«Apascenta as minhas ovelhas» (Jo 21,17)
E eis que surge o convite inesperado: «Quereis oferecer-vos a Deus?» É com esta ousadia que uma Senhora mais brilhante que o sol irrompe, em 13 de maio de 1917, na vida das três crianças na Cova da Iria. Durante seis meses, a cada dia 13, a Virgem Maria virá renovar este convite, com o qual os três pastores serão feitos testemunhas humildes do coração de Deus, na complexidade de um mundo sofrido.
«Quereis oferecer-vos a Deus para suportar todos os sofrimentos que Ele quiser enviar-vos, em acto de reparação pelos pecados com que Ele é ofendido e de súplica pela conversão dos pecadores?» (M 174).
O fiat espontâneo dos pastores, que «a Senhora acolheu […] como a primícia da sua Mensagem» (CVM 36), é confirmado pela Virgem com uma luz imensa que penetrou o íntimo das crianças, fazendo-as ver a si mesmas «nessa luz que era Deus» (M 174).

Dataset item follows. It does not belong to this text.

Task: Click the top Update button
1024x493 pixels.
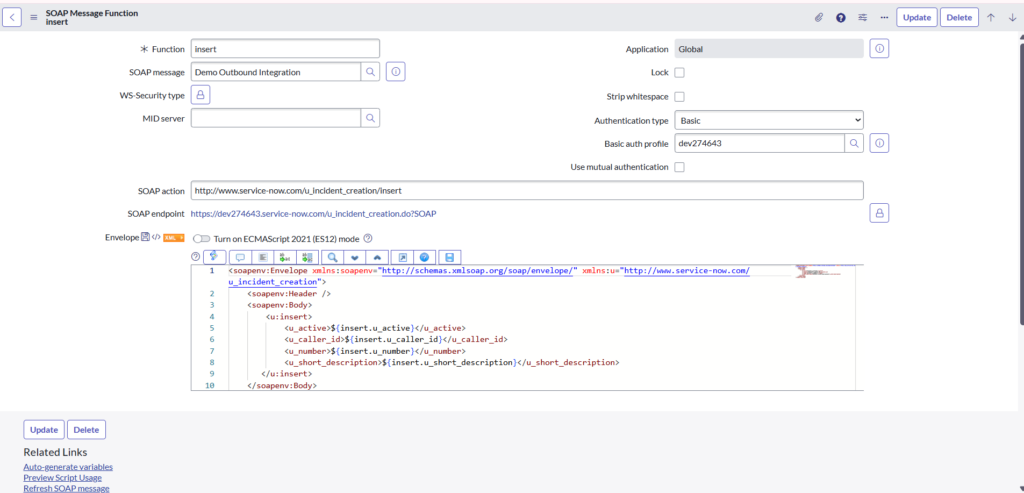Action: [916, 17]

Esta luz, com a qual serão banhados também em junho, prepará-los-á para acolher o Segredo que em julho lhes é revelado: numa sucessão de imagens desveladas pela Senhora, os pastorinhos compreendem que o coração de Deus não é indiferente à história humana; que o pecado é indiferença para com o coração de Deus; que o coração de Deus é misericordioso, ainda e sempre em busca do homem enredado nos seus dramas; e que os que acolhem a luz do coração de Deus são convidados a associar-se, pela oração e pelo sacrifício, ao seu cuidado pela humanidade.
Logo na primeira imersão nessa luz, a Lúcia, o Francisco e a Jacinta, ainda a saborear os ecos da profundidade que experimentaram, combinam nada contar do sucedido. Mas a Jacinta é tomada pela beleza da Senhora e a sua alegria é tal que não a consegue conter para si só. Ela é a primeira anunciadora dessa alegria divina recém-descoberta que a Senhora comunicava. E como os discípulos de Emaús (Lc 24,32) que, diante do mistério pascal, sentiam um ardor no peito, confessará aos amigos: «Eu tinha cá dentro uma coisa que não me deixava estar calada» (M 45).

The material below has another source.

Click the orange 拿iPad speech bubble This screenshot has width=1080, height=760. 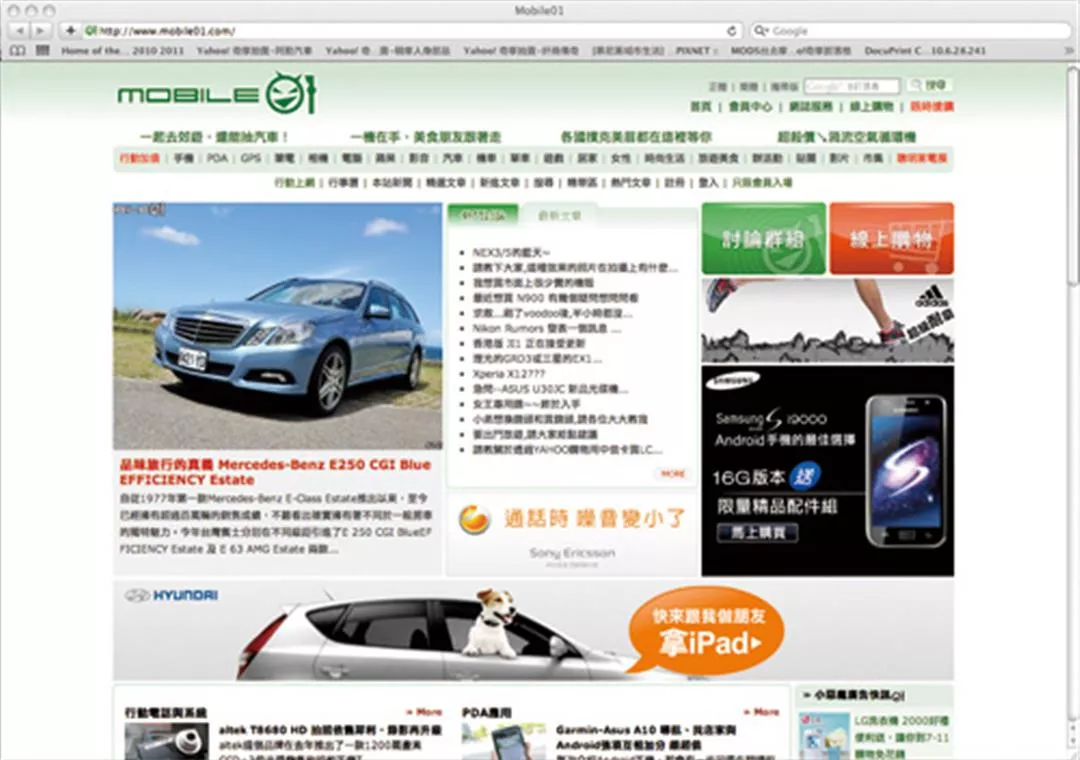(706, 630)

A notícia das manifestações da Senhora do Rosário depressa fará o seu caminho. E se o número dos que vêm, peregrinos, à Cova da Iria não deixará de aumentar, os pequenos terão muito que sofrer às mãos daqueles que duvidavam ou se lhes opunham. Logo no primeiro encontro, como quem confirma o fiat das crianças, a Senhora tinha-lhes assegurado que teriam muito que sofrer. Ao modo dos profetas (Jr 1,19), a vocação das crianças acolhe o sofrimento como parte integrante da sua missão. Serão, por muitos, acusados de fraude ou de avidez. As próprias famílias das crianças, excetuando talvez o pai do Francisco e da Jacinta, temem que elas estejam a espalhar uma mentira, e receiam pela sua vida. Em casa, e em todo o lado, são submetidos a visitas e interrogatórios incessantes e extenuantes.

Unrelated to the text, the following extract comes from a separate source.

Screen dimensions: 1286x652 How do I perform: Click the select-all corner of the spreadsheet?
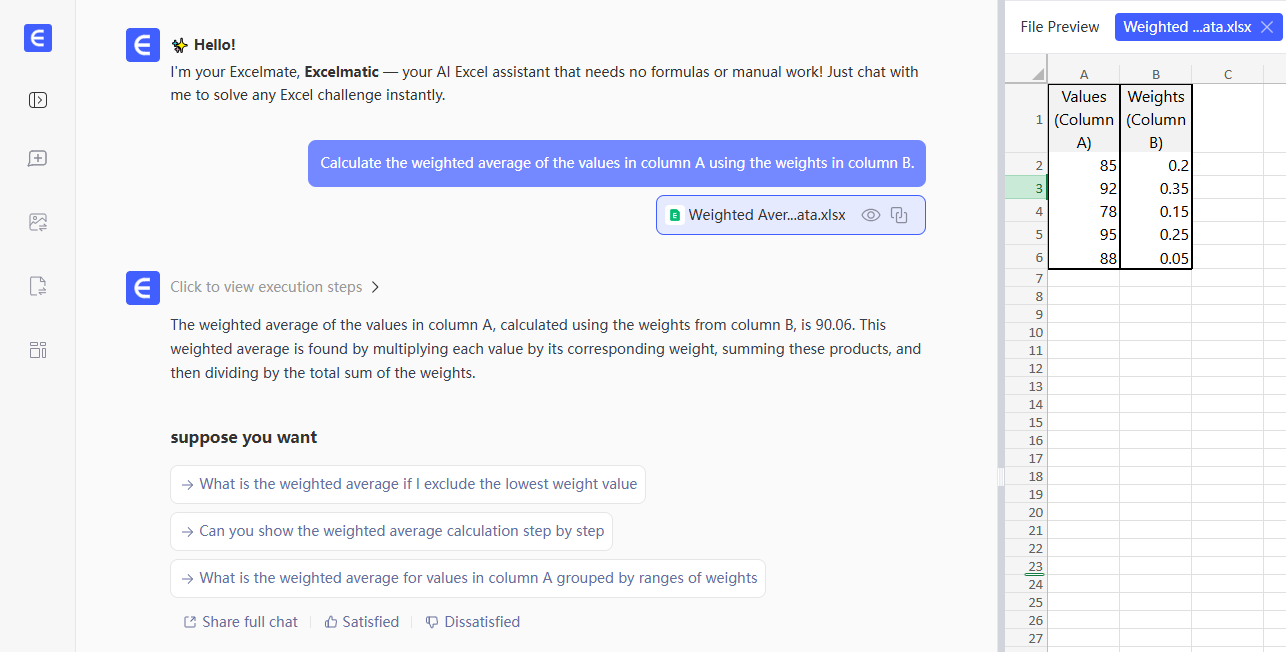[1026, 74]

Mas a provação maior viria a 13 de agosto. Na manhã desse dia, as crianças são surpreendidas pela visita do Administrador do Município de Ourém, conhecido mação e livre-pensador. Depois de as interrogar em casa delas e na casa paroquial, querendo a todo o custo que lhe revelem o segredo que elas insistem em não desvelar, o administrador propõe-se ardilosamente conduzi-las à Cova da Iria, levando-as, no entanto, para sua casa, em Ourém. Aí continua a pressionar os pequenos para que lhe revelem o segredo, chegando a colocá-los por algum tempo numa cela com outros presos e a ameaçá-los de os fazer fritar em azeite. A resposta inocente do Francisco irradia paz e alegria: «Se nos matarem, como dizem, daqui a pouco estamos no Céu! Mas que bom! Não me importa nada» (M 146).
Devolvidos aos pais no dia 15 de agosto, voltarão a encontrar-se com a Senhora de branco no dia 19, nos Valinhos, e em setembro e outubro, na Cova da Iria. Uma grande multidão reúne- se neste último encontro – sedentos de Deus ou simples curiosos – e é testemunha de um sinal, como a Senhora prometera. Mas, para os pequenos, Lúcia, Francisco e Jacinta, o derradeiro encontro torna-se uma permanente evocação de que são chamados a fazer das suas vidas uma bênção (Gen 12,2).